#### Data extract:

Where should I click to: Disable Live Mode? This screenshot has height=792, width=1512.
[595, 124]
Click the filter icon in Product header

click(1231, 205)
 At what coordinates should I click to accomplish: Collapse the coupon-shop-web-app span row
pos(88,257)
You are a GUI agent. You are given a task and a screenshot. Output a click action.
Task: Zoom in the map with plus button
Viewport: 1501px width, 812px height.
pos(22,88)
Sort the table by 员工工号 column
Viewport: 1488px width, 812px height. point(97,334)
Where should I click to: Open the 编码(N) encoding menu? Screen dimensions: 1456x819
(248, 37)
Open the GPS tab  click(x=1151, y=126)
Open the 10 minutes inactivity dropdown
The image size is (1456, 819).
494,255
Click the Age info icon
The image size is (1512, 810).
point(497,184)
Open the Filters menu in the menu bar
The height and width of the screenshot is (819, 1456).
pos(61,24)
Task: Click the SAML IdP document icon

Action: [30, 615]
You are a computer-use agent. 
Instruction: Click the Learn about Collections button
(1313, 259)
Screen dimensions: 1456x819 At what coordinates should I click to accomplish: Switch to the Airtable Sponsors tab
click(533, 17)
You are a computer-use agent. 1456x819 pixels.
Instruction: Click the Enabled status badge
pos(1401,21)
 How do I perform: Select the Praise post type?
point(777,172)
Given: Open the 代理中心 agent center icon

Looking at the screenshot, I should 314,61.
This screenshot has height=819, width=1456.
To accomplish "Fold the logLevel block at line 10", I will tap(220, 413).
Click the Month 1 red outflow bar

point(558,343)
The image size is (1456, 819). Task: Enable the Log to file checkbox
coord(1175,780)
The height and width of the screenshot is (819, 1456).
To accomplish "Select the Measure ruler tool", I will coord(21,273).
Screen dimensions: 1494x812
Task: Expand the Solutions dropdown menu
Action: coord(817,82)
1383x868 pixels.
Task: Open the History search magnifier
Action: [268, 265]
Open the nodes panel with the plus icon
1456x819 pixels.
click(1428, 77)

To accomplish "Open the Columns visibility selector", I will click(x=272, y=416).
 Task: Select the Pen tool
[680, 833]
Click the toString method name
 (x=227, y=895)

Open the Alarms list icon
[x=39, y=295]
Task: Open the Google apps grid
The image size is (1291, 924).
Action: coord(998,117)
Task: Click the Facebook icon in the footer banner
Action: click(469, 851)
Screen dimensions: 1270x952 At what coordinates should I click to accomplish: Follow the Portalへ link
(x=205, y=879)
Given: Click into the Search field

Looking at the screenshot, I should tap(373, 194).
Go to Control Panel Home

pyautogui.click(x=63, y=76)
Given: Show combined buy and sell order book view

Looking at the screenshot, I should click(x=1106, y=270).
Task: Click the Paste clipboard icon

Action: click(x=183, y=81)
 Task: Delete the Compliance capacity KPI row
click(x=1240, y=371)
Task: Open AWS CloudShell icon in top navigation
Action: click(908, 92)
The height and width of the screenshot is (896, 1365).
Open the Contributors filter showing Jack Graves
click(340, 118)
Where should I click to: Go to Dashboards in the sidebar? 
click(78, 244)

#### Task directions:
In which lines of the records does the word "with" appear? Copy each of them.

#### Task output:
Task: Zoom in the map with plus button
Open the nodes panel with the plus icon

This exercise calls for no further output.